[Dataset entries]
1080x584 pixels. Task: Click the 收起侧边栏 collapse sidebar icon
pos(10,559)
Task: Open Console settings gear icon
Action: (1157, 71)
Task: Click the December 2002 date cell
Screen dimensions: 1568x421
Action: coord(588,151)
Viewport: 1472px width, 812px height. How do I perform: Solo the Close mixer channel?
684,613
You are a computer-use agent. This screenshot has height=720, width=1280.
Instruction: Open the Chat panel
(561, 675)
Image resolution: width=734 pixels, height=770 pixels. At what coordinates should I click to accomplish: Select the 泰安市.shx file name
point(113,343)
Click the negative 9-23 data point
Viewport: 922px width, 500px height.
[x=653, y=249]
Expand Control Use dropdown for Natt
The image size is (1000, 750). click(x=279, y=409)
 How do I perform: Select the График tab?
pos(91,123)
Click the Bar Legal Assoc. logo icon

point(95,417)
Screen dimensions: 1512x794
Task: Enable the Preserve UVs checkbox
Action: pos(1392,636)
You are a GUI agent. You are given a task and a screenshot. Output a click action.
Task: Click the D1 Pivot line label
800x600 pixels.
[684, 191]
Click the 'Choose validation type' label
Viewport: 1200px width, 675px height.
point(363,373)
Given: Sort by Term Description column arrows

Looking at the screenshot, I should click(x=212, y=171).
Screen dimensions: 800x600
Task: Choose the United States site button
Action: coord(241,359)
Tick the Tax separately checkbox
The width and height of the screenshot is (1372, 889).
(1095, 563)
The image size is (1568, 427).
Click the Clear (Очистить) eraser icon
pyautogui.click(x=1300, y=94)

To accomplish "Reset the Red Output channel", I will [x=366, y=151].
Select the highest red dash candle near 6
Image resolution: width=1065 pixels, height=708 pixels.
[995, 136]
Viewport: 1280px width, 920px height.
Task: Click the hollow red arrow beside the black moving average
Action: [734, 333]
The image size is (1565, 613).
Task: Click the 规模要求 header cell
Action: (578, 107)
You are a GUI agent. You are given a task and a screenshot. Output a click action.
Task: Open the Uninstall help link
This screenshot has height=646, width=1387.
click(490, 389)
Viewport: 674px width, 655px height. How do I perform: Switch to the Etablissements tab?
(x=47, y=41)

* Task statement: Repeat each record in full; every line must match exactly.

* Problem solution:
1080x584 pixels. Task: Click the 收起侧边栏 collapse sidebar icon
pos(10,559)
Task: Open Console settings gear icon
Action: (1157, 71)
Task: Click the December 2002 date cell
Screen dimensions: 1568x421
Action: coord(588,151)
Viewport: 1472px width, 812px height. How do I perform: Solo the Close mixer channel?
684,613
You are a computer-use agent. This screenshot has height=720, width=1280.
Instruction: Open the Chat panel
(561, 675)
Image resolution: width=734 pixels, height=770 pixels. At what coordinates should I click to accomplish: Select the 泰安市.shx file name
point(113,343)
Click the negative 9-23 data point
Viewport: 922px width, 500px height.
[x=653, y=249]
Expand Control Use dropdown for Natt
The image size is (1000, 750). click(x=279, y=409)
 How do I perform: Select the График tab?
pos(91,123)
Click the Bar Legal Assoc. logo icon

point(95,417)
Screen dimensions: 1512x794
Task: Enable the Preserve UVs checkbox
Action: pos(1392,636)
You are a GUI agent. You are given a task and a screenshot. Output a click action.
Task: Click the D1 Pivot line label
800x600 pixels.
[684, 191]
Click the 'Choose validation type' label
Viewport: 1200px width, 675px height.
point(363,373)
Given: Sort by Term Description column arrows

Looking at the screenshot, I should click(x=212, y=171).
Screen dimensions: 800x600
Task: Choose the United States site button
Action: coord(241,359)
Tick the Tax separately checkbox
The width and height of the screenshot is (1372, 889).
(1095, 563)
The image size is (1568, 427).
Click the Clear (Очистить) eraser icon
pyautogui.click(x=1300, y=94)

To accomplish "Reset the Red Output channel", I will [x=366, y=151].
Select the highest red dash candle near 6
Image resolution: width=1065 pixels, height=708 pixels.
[995, 136]
Viewport: 1280px width, 920px height.
Task: Click the hollow red arrow beside the black moving average
Action: [734, 333]
The image size is (1565, 613).
Task: Click the 规模要求 header cell
Action: (578, 107)
You are a GUI agent. You are given a task and a screenshot. Output a click action.
Task: Open the Uninstall help link
This screenshot has height=646, width=1387.
click(490, 389)
Viewport: 674px width, 655px height. How do I perform: Switch to the Etablissements tab?
(x=47, y=41)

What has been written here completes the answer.